* [EXTRACT PROVIDED]
■ ■ ■ ■ ■ ■ ■
C R Smith Glaziers (Dunfermline) Limited (Appellants) v Commissioners of Customs and Excise (Respondents) (Scotland)
requires a statement of the actual amount or whether it is sufficient to indicate by a formula the method of calculating the amount. If the latter is enough the question arises in the present case and no doubt in others as to whether the formula adopted is clear enough to amount to a "statement setting out every amount" so that the customer can readily know what is the amount.
32. I am also in agreement with Lord Hoffmann that in interpreting the contractual terms in the present case there are difficulties about the meaning of some of the phrases usedeg whether 10% is 10% of the total contract price (as like him I think it is), whether the total contract price is inclusive or exclusive of VAT (as like him in the end I think it is). I also have difficulties in the concept of calculating the charge for services (to be exempt from VAT) as a percentage of the price including VAT and I too think that the tribunal was generous to the taxpayer in being "satisfied that the amount could be ascertained from the written terms of the contract".
■ ■ ■ ■ ■ ■ ■
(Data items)
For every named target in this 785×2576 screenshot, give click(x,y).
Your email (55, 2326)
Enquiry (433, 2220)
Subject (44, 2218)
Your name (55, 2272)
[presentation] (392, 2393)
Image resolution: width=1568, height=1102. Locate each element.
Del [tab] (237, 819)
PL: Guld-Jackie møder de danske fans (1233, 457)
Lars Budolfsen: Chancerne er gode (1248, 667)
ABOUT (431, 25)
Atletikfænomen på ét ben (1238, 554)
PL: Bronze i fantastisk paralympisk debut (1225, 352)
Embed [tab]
■ ■ ■ ■ ■ ■ ■
Decide whether each statement agrees with the judgment extract, and support each answer with the deciding words from the extract, quoted exactly.
1. The speaker considers the 10% figure to be 10% of the total contract price.
2. The speaker agrees with Lord Hoffmann that the contractual terms contain phrases whose meaning is difficult.
3. The speaker regards the tribunal as having been harsh toward the taxpayer.
These data items come from a separate source unrelated to the judgment extract.

1. Yes: "whether 10% is 10% of the total contract price (as like him I think it is)"
2. Yes: "I am also in agreement with Lord Hoffmann that in interpreting the contractual terms in the present case there are difficulties about the meaning of some of the phrases"
3. No: "I too think that the tribunal was generous to the taxpayer"